Luminous lichen bands. In the darkness they will hear
the small incessant torrents of electricity falling.
On March 1-9, 2013, Colleening, a play by Adam Corrigan Holowitz celebrating the life and poetry of Colleen Thibaudeau, was presented by the Alvego Root Theatre Company at the Arts Project Theatre in London, Ontario. Colleening features many of Colleen Thibaudeau’s poems, some set to music and sung, as well as excerpts from letters Colleen wrote to friends and family throughout her life.
Patsy Morgan, Chris McAuley, Paul Grambo, and Donna Creighton were the wonderful performers and interpreters of Colleen’s work. Stephen Holowitz and Oliver Whitehead composed the music, adding vibrant settings for Colleen’s words.
For more about Colleening, see JBNBlog’s review: “Mom had often said her lines were too long to be set to music. Not so, mom, as I am sure you are hearing whether it’s Oliver or Stephen who is working with your beautiful words.”
Penn Kemp in The Beat:“The triumph of this play is that it acknowledges our own local heroes/heroines, and carries on the tradition in such a grand collaboration. Here’s celebrating our talent, both past and present, in this production of Colleening!”
Here are the poems and letters featured in Act I and Act II of the play, some spoken and some set to music*:
Act I
Miniature One
Childlight Town
My Grandmother’s Sugar Shell, Ontario Baroque
Amethysts
St.
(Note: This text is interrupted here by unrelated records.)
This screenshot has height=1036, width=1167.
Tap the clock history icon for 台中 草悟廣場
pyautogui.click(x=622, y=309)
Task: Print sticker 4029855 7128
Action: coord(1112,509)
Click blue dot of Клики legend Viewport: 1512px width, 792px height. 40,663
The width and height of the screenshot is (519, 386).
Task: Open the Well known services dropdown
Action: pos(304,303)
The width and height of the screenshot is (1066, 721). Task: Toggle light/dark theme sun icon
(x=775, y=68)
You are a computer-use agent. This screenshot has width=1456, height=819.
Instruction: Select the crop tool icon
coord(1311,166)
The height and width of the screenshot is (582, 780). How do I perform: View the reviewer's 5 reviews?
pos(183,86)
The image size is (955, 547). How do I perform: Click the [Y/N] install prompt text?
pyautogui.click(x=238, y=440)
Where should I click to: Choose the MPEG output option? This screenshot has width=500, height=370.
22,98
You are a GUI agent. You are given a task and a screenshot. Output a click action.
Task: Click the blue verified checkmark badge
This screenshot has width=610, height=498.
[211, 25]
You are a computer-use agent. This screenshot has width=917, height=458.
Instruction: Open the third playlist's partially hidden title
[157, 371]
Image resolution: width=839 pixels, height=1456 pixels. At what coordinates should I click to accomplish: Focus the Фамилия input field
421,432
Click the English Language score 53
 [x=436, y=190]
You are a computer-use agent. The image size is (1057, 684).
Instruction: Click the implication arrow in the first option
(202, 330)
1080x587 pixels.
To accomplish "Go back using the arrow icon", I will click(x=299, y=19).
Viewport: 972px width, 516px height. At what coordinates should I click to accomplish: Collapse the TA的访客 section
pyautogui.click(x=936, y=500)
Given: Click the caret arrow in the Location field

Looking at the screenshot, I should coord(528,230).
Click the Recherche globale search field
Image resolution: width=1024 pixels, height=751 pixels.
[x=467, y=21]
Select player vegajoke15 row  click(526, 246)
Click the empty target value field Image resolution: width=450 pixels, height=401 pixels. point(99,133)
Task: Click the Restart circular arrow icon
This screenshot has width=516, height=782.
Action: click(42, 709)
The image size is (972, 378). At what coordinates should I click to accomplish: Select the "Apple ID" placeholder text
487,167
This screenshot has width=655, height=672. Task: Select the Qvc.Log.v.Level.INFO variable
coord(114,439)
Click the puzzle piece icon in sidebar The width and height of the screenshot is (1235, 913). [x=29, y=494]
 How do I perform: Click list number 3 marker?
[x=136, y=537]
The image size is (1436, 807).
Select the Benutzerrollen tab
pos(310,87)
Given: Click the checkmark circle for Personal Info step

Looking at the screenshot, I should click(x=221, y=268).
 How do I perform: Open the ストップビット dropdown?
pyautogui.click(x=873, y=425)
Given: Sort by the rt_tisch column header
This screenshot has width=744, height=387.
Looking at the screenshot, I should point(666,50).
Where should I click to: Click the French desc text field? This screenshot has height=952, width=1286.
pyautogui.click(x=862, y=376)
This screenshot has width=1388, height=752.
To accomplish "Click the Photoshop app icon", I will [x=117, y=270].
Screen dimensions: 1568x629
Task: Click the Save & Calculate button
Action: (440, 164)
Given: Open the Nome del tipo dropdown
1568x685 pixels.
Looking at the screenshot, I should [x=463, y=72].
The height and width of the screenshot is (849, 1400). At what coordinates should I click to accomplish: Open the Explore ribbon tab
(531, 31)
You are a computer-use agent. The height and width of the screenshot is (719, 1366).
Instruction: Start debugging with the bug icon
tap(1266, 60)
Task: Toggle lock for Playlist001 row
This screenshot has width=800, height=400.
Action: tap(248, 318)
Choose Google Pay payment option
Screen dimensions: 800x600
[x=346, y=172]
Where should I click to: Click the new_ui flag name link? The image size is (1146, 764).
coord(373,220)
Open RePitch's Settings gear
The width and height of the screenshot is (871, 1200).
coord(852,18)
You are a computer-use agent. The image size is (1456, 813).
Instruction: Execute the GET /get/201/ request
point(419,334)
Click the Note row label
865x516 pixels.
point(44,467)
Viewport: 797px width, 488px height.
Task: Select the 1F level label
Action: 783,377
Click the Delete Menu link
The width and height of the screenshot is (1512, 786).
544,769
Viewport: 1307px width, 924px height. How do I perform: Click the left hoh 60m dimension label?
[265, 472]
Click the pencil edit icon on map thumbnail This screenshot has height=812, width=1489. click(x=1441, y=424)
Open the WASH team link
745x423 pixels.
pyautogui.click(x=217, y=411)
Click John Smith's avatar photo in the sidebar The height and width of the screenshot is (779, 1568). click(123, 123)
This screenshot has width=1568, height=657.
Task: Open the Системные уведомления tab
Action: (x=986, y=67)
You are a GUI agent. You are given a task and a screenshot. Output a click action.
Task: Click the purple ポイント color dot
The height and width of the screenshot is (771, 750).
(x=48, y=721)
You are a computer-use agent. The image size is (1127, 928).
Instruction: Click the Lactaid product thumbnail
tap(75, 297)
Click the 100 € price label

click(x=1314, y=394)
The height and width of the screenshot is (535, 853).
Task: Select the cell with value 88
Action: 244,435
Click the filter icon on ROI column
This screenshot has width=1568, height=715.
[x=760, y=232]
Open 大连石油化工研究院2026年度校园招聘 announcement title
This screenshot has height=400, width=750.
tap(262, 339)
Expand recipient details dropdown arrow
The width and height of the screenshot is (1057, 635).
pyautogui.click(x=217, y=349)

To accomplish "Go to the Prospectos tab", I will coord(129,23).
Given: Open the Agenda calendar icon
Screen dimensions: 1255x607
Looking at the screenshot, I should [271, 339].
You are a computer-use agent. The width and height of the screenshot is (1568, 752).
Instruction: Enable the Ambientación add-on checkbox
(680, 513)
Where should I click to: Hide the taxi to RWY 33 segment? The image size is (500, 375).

Thomas Watermelon Summer
Children in the Storm
Listening Together
Miniature Two
The Obvious Skies The Dieppe Gardens Poems
Sociable People Wondering What I Do
Going to Winnipeg
King’s Park, Manitoba
Letter to Margaret One
What Happened to the N.Y. Sunday Times
Letter to Margaret Two Aristide Bruant au Honey Dew
Letter to Margaret Three
Name Dropping as Skipping Stones
Letter to Margaret Four
Act II
Miniature Three
About Noon
London Observations
Last Night I Dreamed
Lullaby for the Mother Little Anne Running
All My Nephews Have Gone to the Tar Sands
Hitchhiking
Sunday Morning
Style
Malcolm Working
A Page of Rage
Running Down to Barachois
Miniature Five
Canada Trust Tower More bird stuff
The Tomato Pickers Observed
The Brown Family
The Cooper
Looking at The Artemesia Book
Miniature Four White Bracelets
Letter One
Rainy Day in March
Letter Ten
Alive
The play’s collage of poems, letters, and reminiscences also included extracts from other writing about Colleen Thibaudeau or about her family: Stan Dragland’s “Prologue”, Herman Gooden’s “Colleen and Jamie”, Stewart Thibaudeau’s story “The War”, and other selections from “A Biographical Sketch” from earlier interviews conducted by Stan Dragland, Peggy Dragisic, Don McKay and Jean McKay.
*About the music:
♦ Music for the “Miniature” series poems was composed by Stephen Holowitz and Oliver Whitehead.
♦ Stephen Holowitz composed music for “Childlight Town”, “Watermelon Summer”, “The Dieppe Gardens Poems”, “Sunday Morning”, “Malcolm Working”, “The Cooper”, and “Rainy Day in March”.
♦ Oliver Whitehead composed music for “The Obvious Skies”, “King’s Park Manitoba”, “Aristide Bruant au Honey Dew”, “Lullaby for the Mother”, “Little Anne Running”, and “White Bracelets”.